Metadata-Version: 2.1
Name: mmsbm
Version: 0.0.1
Summary: Compute Mixed Membership Stochastic Block Models.
Home-page: https://github.com/eudald-seeslab/mmsbm
Author: Eudald Correig
Author-email: eudald.correig@urv.cat
License: UNKNOWN
Keywords: bayesian analysis,recommender systems,network analysis,python
Platform: UNKNOWN
Classifier: Development Status :: 3 - Alpha
Classifier: Programming Language :: Python :: 3
Classifier: Programming Language :: Python :: 3.6
Classifier: Programming Language :: Python :: 3.7
Classifier: Programming Language :: Python :: 3.8
Classifier: Programming Language :: Python :: 3.9
Description-Content-Type: text/markdown
Provides-Extra: dev
License-File: LICENSE.txt

# Mixed Membership Stochastic Block Models

This repo follows [this](https://github.com/agodoylo/MMSBMrecommender) 
other work on Mixed Membership Stochastic Block Models to build a recommender 
system [1].

## Installation

```
pip install mmsbm
```

## Usage

### Input data

You'll need a pandas dataframe with exactly 3 columns: users, items and ratings, e.g.:

```python
import pandas as pd
from random import choice

train = pd.DataFrame(
    {
    "users": [f"user{choice(list(range(5)))}" for _ in range(100)],
    "items": [f"item{choice(list(range(10)))}" for _ in range(100)],
    "ratings": [choice(list(range(1, 6))) for _ in range(100)]
    }
)

test = pd.DataFrame(
    {
    "users": [f"user{choice(list(range(5)))}" for _ in range(50)],
    "items": [f"item{choice(list(range(10)))}" for _ in range(50)],
    "ratings": [choice(list(range(1, 6))) for _ in range(50)]
    }
)

```

### Setup

```python

from mmsbm import MMSBM

# Initialize the MMSBM class:
mmsbm = MMSBM(
    user_groups=2,
    item_groups=4,
    iterations=500,
    sampling=5,
    seed=1,
)
```

### Fit models

In here you have two options, a simple fit where we run "sampling" times the fitting algorithm and return the results
for all runs, you are then in charge of choosing the best one. 

```python
mmsbm.fit(train)
```

The other option is the cv_fit, whereby we split the input data in "folds" number of folds
and run the fitting in each one and test on the excluded fold. We then return all the 
samplings of the best performing model.

```python
mmsbm.cv_fit(train, folds=5)
```

### Prediction

Once the model is fitted, we can predict on test data. The function predict returns
the prediction matrix (the probability of each user to belong to each group) as a numpy array.

```python
pred_matrix = mmsbm.predict(test)
```

### Score

Finally, you can get statistics about the goodness of fit and other parameters of the model, 
as well as the computed objects: the theta matrix, the eta matrix and the probability distributions.

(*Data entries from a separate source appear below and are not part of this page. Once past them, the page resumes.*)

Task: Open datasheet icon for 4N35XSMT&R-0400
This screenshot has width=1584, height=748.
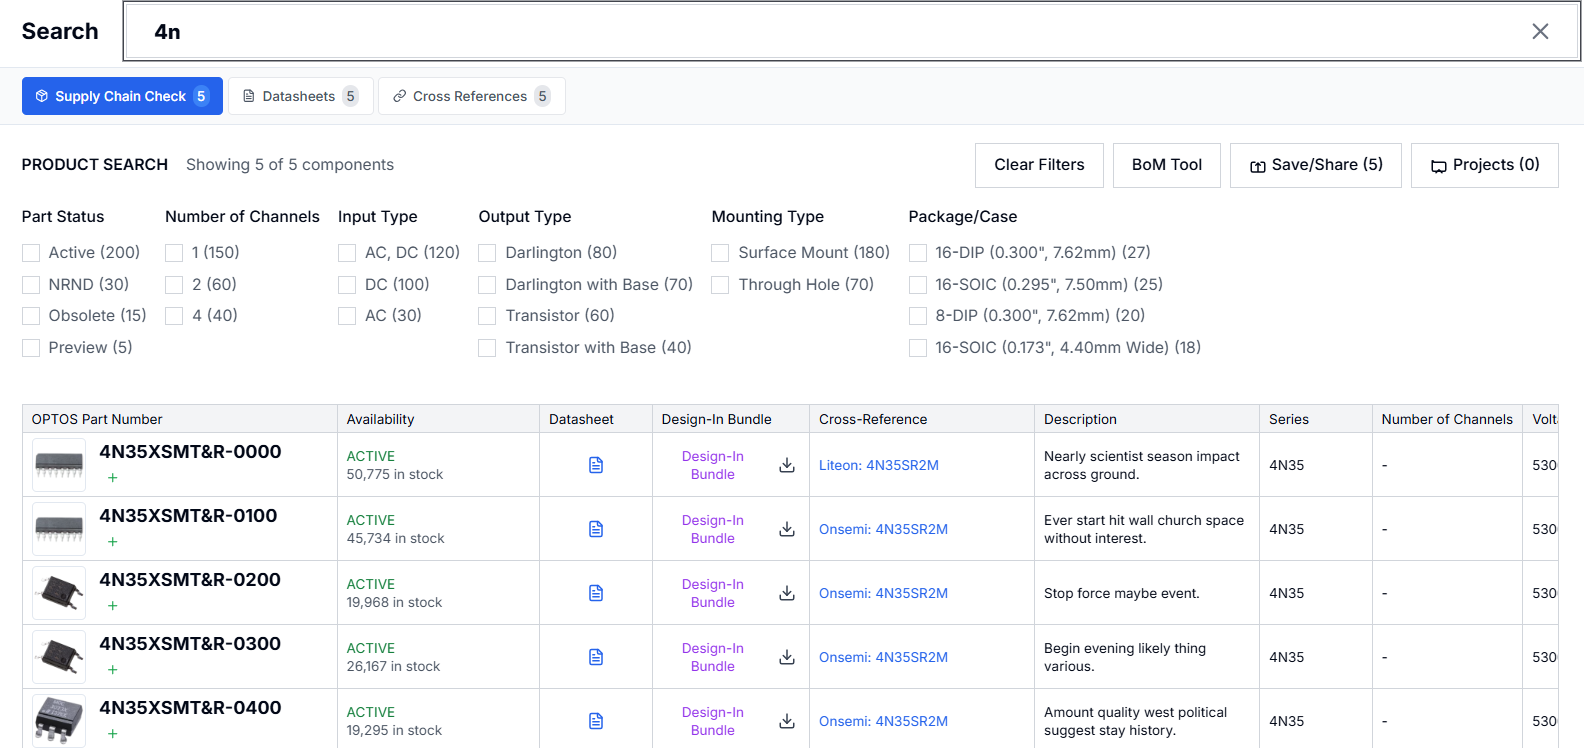Action: click(x=596, y=721)
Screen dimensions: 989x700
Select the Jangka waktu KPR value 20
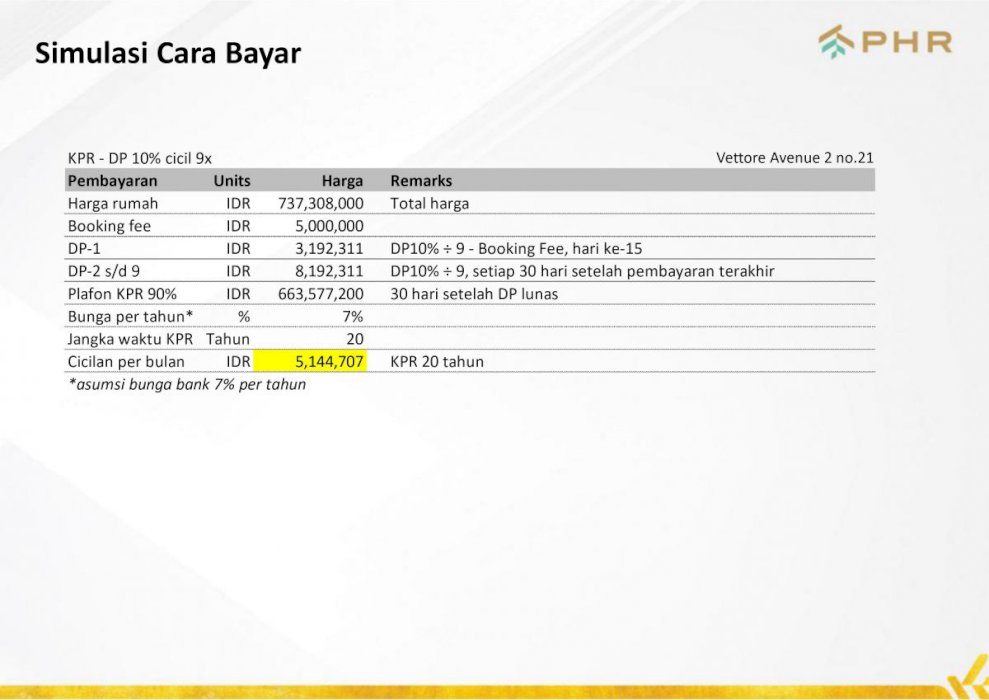(354, 339)
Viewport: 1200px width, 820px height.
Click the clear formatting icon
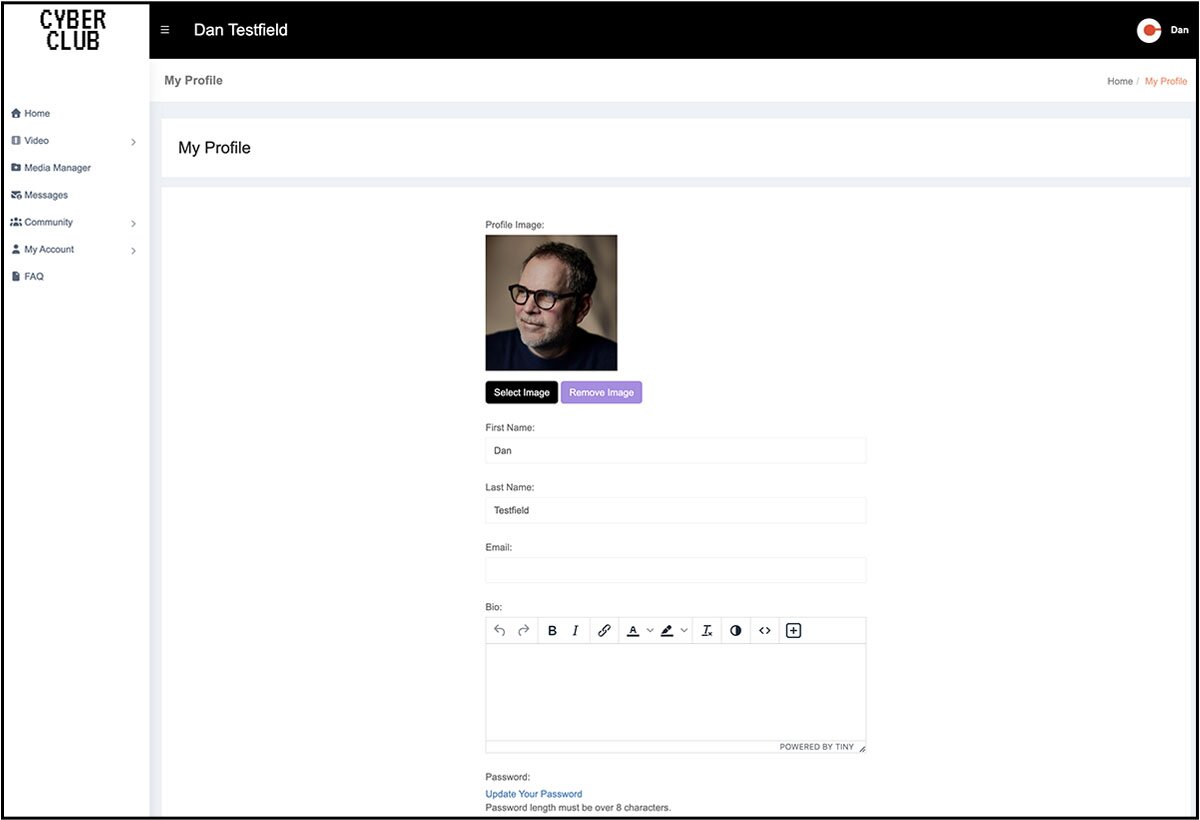point(707,631)
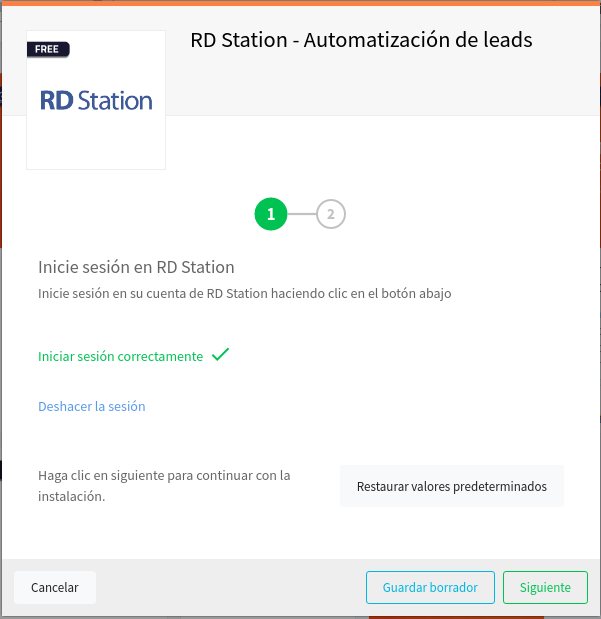Click the login instruction text about botón abajo
The height and width of the screenshot is (619, 601).
point(244,294)
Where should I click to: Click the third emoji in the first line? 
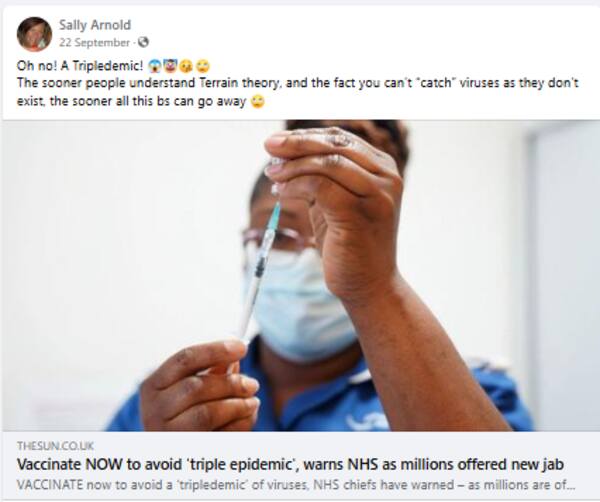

The function score returns a dictionary with two sub-dictionaries, one for statistics about the model (called "stats") and 
the other one with the computed objects (called "objects").

```python
results = mmsbm.score()
```

## Performance

Each iteration takes a little less than a second in my Intel i7. This means that a
400 iteration runs takes around 6 minutes and a half. The computation 
is vectorized, so, as long as you don't go crazy with the number of observations, 
 the time should be approximately the same regardless of training set size. 
It is also parallelized over sampling, so, as long as you choose less sampling
than number of cores, you should have approximately the same performance 
regardless of training set size and sampling number.

A complete study could be something like 100 hyperparameter optimization runs
of 6 samples of 400 iterations, which will take about 10 hours. 

## Tests

Tests are WIP.


## TODO

- Fix crazy error bars
- Fix and add tests
- Add visualizations
- Comment functions

## Contributing
Pull requests are welcome. For major changes, please open an issue first to discuss what you would like to change.

Please make sure to update tests as appropriate.

# References
[1]: Godoy-Lorite, Antonia, et al. "Accurate and scalable social recommendation 
using mixed-membership stochastic block models." Proceedings of the National 
Academy of Sciences 113.50 (2016): 14207-14212.